Payers join the push for better demonstrations of efficacy of new medicines.
Unapologetically, this column returns to the theme of demonstrating drug efficacy, evoked as recently as a month ago in “Bringing Evidence Back into Fashion in European Drug Rules” after the head of the French government’s health technology assessment (HTA) triggered a discussion of how much evidence was enough evidence—and made clear that at the moment, the evidence is often not enough.
The latest trigger comes from a different quarter—the organizations that pay for medicines in Europe. In Europe’s complex web of healthcare systems, the regulators and their approvals are the initial gatekeepers for medicines, and the HTA bodies are key influences on who will get them, but ultimately the decision in each country depends on whether the payers decide to pay for them. No matter what is coming down the pipeline toward patients and physicians, it is the payers who stand at the end and control the on-off tap. And they are far from happy, to judge from a meeting last week in Brussels.
As the July heat begins to drive away the last officials and diplomats and lobbyists from the airless committee chambers and meeting rooms, some of the tough talk from that meeting continues to echo down the empty corridors.“There is a significant evidence gap,” one prominent figure declared, listing some of what is missing in terms of supporting evidence for new drugs. “There has been an enormous increase in uncertainty,” exclaimed another. “We must explore how to get better supporting studies from companies,” insisted a third. And so it went on, for an hour. And what emerged most clearly was not just dissatisfaction, but a determination that the situation must change.
What raises this event above the normal run of critical exchanges between drug innovators and authorities in Europe was the combined fire-power of this assembly—and the fact that they have decided to go very public with their message. A brief digression will suffice to identify this college of cardinals of drug budgeting (readers wishing chapter and verse can watch the entire discussion on video here). They come from the Medicine Evaluation Committee (MEDEV), which brings together 22 national authorities for assessment, pricing and reimbursement from 18 EU member states plus Switzerland, and from the European Social Insurance Platform (ESIP), comprising 45 national social security organizations insuring citizens in 17 member states (and Switzerland).

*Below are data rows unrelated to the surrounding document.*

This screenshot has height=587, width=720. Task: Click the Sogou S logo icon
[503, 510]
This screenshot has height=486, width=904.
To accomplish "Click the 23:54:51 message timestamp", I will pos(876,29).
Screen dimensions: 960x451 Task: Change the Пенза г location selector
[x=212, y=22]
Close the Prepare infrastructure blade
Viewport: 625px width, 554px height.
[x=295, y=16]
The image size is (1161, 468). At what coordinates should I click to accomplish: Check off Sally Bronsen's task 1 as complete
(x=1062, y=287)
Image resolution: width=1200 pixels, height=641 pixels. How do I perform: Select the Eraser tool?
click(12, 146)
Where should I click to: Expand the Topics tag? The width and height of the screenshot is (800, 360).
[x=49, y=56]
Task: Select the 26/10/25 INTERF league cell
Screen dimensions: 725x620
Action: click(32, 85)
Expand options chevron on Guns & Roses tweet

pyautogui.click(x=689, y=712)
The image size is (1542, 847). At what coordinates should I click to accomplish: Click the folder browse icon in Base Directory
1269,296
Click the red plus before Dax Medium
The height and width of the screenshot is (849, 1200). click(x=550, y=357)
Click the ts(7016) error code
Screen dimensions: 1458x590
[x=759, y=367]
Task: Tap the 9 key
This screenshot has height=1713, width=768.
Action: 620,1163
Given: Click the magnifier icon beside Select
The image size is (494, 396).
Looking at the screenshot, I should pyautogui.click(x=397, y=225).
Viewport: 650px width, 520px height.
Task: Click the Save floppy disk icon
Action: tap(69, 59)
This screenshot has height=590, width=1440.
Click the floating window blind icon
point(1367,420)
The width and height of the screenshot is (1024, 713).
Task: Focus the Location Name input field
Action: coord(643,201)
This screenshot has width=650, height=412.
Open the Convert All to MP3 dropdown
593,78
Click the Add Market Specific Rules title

The timing of the meeting is also a factor in its importance. As most ACT readers are well aware, the European Commission is scheduled to propose sweeping revisions of the EU legislation on pharmaceuticals by the end of 2022, intending to address shortcomings in terms of access to and availability of new treatments. MEDEV and ESIP have prepared their own detailed shopping list of the changes they want to see, and their emphasis is on “robust and timely evidence generation.” They are dead against any shifting of the assessment of safety, quality, and efficacy from pre- to post-marketing authorization. They continue to insist that randomized controlled trials “are the gold standard” and they believe that conditional approval pathways should be strictly limited, with tighter requirements for performance of any post-launch studies. The fast-track mechanisms for vaccines introduced as an emergency measure during the COVID-19 pandemic are not a valid model for normal circumstances, they say.
The legislative review is, say the payers, “an unprecedented opportunity to effectively mitigate the negative consequences of the growing weak evidence-high prices conundrum.” They see stronger evidence as the route to an improved world of “informed, timely decisions, better deals, better priority-setting, better chances for the renegotiation of contracts, healthier competition, and better targeted incentives.” They want to see the new pharmaceutical rules give them an earlier—and more influential—voice during the regulatory approval process. And to judge from the tone at their meeting, they are prepared—and preparing—to take their message to the top. Not only are they making their pitch to the European Commission before it makes its proposals, but they are also aiming to recruit the influence of their own national governments to exert pressure. It is clear that evidence is not just coming back into fashion. If payers get their way—and they usually do—it looks like it is here to stay.